According to the passage on meeting energy, for how long at a time can humans focus on complicated new knowledge?

SELECTED EXTRACT:
=======
A great meeting or congress gives its participants energy – the energy to stay focused and open-minded during the whole conference, the energy to connect to the other participants and the energy to go back to work and implement all of the new insights. Unfortunately the opposite always happens: meetings drain our energy and we lose our ability to learn, think and be creative. We often end up carried away from the meeting in body bags, demotivated and unable to use the insights we never got.
The reason for this is that most meeting planners don’t really understand how humans learn. They treat participants like machines, which we are obviously not. Machines are most effective if they work all the time, if they work fast and if they have many functions turned on at the same time. We overload participants with speakers and information, with no time for breaks and reflection. We expect them to have many different focuses at the same time; while they listen to the speaker, they are supposed to tweet and navigate the latest meeting app on their iPad. But we’ve got it all wrong – humans work differently to machines. Machines work steady, at the same speed, all the time, whereas humans work best in waves – peak, relax, peak, relax. Research shows that humans have difficulties focusing on complicated new knowledge for more than four hours a day and no more than 90 minutes at a time, after which we need to recharge our energy. You have probably heard about violin players and Olympic athletes that have to practice for 10,000 hours to reach world class, but what you seldom hear is that those champions seldom train hard more than 4 hours a day and that they all are really good at taking breaks and doing something else.
=======
(Stored data)
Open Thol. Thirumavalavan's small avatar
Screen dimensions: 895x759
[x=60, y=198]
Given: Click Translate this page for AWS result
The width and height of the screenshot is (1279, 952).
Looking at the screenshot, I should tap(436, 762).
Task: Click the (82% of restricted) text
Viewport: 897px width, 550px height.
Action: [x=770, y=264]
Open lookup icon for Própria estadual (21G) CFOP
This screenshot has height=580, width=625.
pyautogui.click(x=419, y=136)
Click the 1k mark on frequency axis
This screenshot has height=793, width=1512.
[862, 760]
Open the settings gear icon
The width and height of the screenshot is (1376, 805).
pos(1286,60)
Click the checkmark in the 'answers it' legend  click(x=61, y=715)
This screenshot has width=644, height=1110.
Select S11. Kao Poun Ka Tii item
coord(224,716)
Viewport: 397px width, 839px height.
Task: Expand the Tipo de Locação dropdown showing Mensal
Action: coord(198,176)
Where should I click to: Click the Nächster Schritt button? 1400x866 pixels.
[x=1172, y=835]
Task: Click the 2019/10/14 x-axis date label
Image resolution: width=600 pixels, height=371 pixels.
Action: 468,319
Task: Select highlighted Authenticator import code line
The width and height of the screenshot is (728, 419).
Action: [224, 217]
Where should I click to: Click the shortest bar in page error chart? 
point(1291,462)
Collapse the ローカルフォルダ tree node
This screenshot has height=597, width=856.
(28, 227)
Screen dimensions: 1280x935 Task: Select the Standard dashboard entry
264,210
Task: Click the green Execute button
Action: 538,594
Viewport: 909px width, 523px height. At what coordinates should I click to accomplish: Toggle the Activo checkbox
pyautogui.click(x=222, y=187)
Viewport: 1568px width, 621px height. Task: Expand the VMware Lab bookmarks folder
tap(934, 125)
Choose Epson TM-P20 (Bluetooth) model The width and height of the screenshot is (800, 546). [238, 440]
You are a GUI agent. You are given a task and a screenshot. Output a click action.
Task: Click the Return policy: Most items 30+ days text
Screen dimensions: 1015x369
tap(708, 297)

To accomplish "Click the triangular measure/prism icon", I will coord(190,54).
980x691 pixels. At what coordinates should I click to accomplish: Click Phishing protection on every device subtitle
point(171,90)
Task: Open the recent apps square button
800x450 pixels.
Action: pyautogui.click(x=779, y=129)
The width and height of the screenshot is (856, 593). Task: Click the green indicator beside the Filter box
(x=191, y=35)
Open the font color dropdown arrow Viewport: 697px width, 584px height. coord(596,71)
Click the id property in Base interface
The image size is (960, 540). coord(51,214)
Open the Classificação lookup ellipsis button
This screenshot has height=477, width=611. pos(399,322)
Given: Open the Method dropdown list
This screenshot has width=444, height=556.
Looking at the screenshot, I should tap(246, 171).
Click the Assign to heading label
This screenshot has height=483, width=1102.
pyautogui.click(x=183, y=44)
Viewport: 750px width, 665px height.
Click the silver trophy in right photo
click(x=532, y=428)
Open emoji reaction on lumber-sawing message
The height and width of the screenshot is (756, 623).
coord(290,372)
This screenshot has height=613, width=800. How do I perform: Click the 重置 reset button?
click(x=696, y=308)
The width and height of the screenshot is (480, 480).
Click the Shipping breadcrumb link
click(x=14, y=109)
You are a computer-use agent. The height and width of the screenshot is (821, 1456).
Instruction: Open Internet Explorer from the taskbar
=======
RESULT OF THIS TASK: No more than 90 minutes at a time.